The reference I gaveabove is looking for funding to convert CO2 to ethanol, and you can invest based on your beliefs. Before investing however I think you should know that while feasible, it is not cheap to capture CO2 from air since it is only 0.04 %. That is one of the many reasons why I am a skeptic which has served me well over a long career.

richardscourtney
October 22, 2012 12:13 am

Matthew R Marler:
You began our interaction when at October 20, 2012 at 11:14 am you called “absurd” a clear, sensible and realistic illustration I had provided. And you tried to ridicule my illustration.
Now, after I have shown it is your silly assertions that are absurd and ridiculous, you wave an olive branch. I will notice that after you wave a white flag by admitting windpower is a rip-off of the public.
Richard

Spector
October 22, 2012 2:20 am

In the eventual post-carbon era, when the Earth’s remaining petrochemical energy is so difficult to recover that its continued use as a common fuel is impractical, I believe that only some form of nuclear power would support our current population levels. People of the future are going to face a planet largely denuded of the easily obtainable resources that support our current technical civilization. I suspect that many of the high-tech green (natural) energy solutions proposed today would not be practical once the resources required become too expensive for personal use.
With natural power, I believe some minimal area, perhaps on the order of one acre per person or per family will be required to collect the energy for the population of the planet.

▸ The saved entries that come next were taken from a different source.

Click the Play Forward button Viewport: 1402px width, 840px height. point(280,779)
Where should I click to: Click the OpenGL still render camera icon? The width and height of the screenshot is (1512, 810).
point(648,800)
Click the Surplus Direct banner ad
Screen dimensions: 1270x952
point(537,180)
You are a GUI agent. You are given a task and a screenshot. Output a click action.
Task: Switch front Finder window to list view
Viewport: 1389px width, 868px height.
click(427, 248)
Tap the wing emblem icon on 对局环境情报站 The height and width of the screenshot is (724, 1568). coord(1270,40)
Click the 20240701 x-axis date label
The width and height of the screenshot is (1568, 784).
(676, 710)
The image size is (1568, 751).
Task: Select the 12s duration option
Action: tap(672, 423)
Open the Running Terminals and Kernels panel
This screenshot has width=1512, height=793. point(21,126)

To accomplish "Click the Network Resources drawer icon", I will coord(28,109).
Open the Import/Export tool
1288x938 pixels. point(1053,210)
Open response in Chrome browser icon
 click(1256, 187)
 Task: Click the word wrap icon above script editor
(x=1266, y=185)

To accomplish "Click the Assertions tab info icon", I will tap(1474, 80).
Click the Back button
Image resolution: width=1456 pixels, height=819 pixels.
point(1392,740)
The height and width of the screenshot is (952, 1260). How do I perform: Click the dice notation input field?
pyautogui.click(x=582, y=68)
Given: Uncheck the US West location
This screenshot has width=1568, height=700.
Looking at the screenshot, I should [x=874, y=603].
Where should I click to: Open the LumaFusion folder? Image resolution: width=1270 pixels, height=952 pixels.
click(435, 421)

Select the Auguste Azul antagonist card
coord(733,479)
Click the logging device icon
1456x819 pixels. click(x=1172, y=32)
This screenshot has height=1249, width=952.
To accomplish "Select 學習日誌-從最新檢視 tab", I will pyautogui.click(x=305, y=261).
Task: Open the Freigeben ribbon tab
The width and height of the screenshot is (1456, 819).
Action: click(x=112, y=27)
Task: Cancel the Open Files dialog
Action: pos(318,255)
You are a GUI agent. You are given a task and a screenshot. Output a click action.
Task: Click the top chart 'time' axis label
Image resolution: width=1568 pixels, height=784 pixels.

Those promoting an economy driven by green energy alone should realize that they are also promoting a probable return to pre-industrial population levels.
There have been two books with the title “The End of Growth” which say we may have reached a limit because we can no longer exponentially increase the production of resources required to support an exponentially increasing population. These also deal with the fact that our current economy is structured on the presumption of continual exponential growth and government policies based on trying to renew growth by increasing government debt may be likened to the case of a pilot, who, flying a plane at maximum flight altitude, tries to get more lift by increasing his angle of climb and stalls backward out of the sky.
Someday, California residents may not appreciate the fact that their high taxes may have to be paid to some other country so that the price of gasoline will be cheaper over there.

Matthew R Marler
October 22, 2012 10:46 am

Catcracking,
I think we have gone over the relevant issues enough for this thread. I review local prices each summer, and I’ll do the same next summer.

Matthew R Marler
October 22, 2012 10:48 am

richardscourtney: you wave an olive branch
That was not an olive branch, it was a notice that you agreed with me on my main point.
Tomorrow, and tomorrow, and tomorrow there will be new developments and new prices.